March 13, 2026
Speed hack meets comment smack
Prefix sums at gigabytes per second with ARM NEON
Speed hack thrills—then chaos: “AI post?” and “Why won’t Apple add the new stuff”
TLDR: A clever chip trick speeds up running totals by processing numbers in parallel, promising near–gigabytes‑per‑second throughput. Comments erupted over a link insinuating the post might be AI‑made and a debate about why newer chip features aren’t widely supported—especially on big‑name devices—highlighting a messy, fast‑moving hardware landscape.
A nerdy post promised to make “running totals” (the rolling sum of your daily numbers) fly by using a chip trick on ARM devices. The gist: split numbers into four lanes, add them up in parallel, and stitch the results—so you move data at near “gigabytes per second.” Cool! But the crowd quickly turned the speed run into a drama run.
First spark: a drive‑by dunk linking only to HN’s “no AI-generated posts” rule. No words, just the link—pure side‑eye. Some readers read it as: “Is this post machine-made?” Suddenly, the fastest thing here wasn’t math—it was suspicion. The vibe: half impressed by the trick, half policing the feed for bots. Meta‑drama unlocked.
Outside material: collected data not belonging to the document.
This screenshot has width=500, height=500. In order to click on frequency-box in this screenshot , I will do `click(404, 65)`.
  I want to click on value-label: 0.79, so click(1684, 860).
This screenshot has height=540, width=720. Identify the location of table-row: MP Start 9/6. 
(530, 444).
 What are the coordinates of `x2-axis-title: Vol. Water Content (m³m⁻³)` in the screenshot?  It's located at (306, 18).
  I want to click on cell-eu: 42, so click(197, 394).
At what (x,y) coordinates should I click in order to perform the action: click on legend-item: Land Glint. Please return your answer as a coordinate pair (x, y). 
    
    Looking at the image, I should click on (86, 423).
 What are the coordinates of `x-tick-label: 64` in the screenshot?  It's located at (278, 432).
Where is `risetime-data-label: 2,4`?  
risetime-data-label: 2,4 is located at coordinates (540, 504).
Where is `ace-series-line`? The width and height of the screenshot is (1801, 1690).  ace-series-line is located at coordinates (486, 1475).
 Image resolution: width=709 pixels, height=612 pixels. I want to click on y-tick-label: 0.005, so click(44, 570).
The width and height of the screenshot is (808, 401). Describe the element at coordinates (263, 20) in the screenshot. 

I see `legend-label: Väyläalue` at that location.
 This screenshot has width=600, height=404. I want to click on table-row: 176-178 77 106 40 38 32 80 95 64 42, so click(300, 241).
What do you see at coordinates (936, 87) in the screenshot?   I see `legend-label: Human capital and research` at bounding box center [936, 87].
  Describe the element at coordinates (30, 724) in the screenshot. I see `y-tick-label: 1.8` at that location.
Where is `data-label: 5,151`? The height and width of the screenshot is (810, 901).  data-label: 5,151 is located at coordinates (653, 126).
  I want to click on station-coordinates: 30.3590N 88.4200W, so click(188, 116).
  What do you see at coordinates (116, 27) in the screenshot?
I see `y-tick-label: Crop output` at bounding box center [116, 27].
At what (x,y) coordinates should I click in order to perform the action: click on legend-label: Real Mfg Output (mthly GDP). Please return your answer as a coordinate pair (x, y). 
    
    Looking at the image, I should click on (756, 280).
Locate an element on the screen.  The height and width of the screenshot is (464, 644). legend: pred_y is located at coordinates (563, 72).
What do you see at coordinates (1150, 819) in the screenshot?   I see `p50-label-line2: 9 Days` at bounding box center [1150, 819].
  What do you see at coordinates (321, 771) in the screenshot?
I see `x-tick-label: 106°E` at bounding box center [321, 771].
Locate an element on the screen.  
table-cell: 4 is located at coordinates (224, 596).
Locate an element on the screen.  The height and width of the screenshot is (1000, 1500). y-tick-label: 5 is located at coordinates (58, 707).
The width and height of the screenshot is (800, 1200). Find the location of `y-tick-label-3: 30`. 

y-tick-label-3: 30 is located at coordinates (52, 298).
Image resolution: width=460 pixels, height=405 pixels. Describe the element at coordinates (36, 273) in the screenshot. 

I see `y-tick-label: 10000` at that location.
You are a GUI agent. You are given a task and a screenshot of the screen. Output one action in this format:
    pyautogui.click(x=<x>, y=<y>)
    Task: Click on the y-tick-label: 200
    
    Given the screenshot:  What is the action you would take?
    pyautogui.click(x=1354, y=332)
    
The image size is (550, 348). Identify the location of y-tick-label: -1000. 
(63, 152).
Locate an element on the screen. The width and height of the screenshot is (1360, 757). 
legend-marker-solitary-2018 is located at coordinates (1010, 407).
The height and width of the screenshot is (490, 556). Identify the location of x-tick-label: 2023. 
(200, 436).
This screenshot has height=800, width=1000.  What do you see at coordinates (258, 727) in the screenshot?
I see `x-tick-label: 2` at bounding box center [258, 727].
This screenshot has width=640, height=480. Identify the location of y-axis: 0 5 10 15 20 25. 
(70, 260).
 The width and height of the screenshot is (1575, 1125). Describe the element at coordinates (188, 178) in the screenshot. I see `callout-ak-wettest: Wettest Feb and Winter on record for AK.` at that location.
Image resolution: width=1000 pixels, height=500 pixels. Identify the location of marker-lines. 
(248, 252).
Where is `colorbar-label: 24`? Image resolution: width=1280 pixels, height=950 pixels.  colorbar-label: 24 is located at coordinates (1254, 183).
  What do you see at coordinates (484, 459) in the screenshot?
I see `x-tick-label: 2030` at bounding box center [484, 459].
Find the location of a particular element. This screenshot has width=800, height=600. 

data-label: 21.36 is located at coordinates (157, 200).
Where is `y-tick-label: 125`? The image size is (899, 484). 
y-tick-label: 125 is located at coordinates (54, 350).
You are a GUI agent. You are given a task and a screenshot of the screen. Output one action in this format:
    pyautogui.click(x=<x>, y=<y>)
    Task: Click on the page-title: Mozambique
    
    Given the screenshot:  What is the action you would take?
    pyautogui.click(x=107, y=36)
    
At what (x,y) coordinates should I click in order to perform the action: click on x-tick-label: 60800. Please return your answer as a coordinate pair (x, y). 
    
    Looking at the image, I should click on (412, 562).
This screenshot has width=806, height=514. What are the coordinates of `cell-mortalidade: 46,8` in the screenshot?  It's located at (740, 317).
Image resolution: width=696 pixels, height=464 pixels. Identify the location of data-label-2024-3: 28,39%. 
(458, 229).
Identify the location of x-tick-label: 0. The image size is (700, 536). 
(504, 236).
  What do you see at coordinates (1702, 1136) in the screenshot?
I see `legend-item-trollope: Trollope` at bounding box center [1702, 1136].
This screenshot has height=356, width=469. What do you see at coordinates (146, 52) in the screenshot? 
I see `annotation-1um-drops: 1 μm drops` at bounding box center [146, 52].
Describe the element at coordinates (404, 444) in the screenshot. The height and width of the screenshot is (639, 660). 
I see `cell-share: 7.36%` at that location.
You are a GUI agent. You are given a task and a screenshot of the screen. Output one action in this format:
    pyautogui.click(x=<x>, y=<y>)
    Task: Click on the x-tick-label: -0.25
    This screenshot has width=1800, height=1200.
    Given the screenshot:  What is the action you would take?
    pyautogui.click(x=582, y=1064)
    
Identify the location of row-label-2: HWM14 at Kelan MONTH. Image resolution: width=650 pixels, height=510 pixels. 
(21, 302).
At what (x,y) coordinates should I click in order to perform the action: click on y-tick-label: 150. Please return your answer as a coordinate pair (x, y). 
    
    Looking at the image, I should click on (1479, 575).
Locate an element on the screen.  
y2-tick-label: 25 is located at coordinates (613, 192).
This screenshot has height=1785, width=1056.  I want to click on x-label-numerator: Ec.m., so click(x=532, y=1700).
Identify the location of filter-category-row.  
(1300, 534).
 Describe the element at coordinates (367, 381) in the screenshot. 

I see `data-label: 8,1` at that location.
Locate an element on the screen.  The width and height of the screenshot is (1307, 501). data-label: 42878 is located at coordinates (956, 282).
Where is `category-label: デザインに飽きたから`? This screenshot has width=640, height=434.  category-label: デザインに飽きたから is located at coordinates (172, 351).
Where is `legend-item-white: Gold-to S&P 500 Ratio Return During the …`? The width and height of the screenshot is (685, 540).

Second spark: a technical pivot with real-world stakes—“Why are we still doing this on older vector features when the newer stuff exists?” One commenter called out that even Apple’s latest chips still don’t support the newer vector tech (beyond a separate matrix unit), turning the thread into a mini state‑of‑the‑industry rant about fragmentation. In plain speak: the hack is neat, but chip makers can’t agree on the next step. Cue quips about neon lights still “glowing” and a chorus asking whether to optimize for today’s hardware or wait for tomorrow’s promised land. Speed vs standards: fight!
Key Points
- •A scalar in-place prefix sum can approach one cycle per element due to data dependency, enabling billions of integers per second on modern CPUs.
- •A 4-element NEON vector prefix sum (two shifts, two adds) may not outperform scalar due to sequential instruction chaining and overhead.
- •Using NEON interleaved loads (vld4) to process 16 elements de-interleaves data into four vectors for parallel vertical accumulation.
- •Three vector adds produce four local group sums; a 4-lane prefix sum (vext+vadd) across these sums computes cumulative offsets.
- •This approach requires about eight sequential instructions per 16 elements, yielding a theoretical 2× speedup over the scalar loop.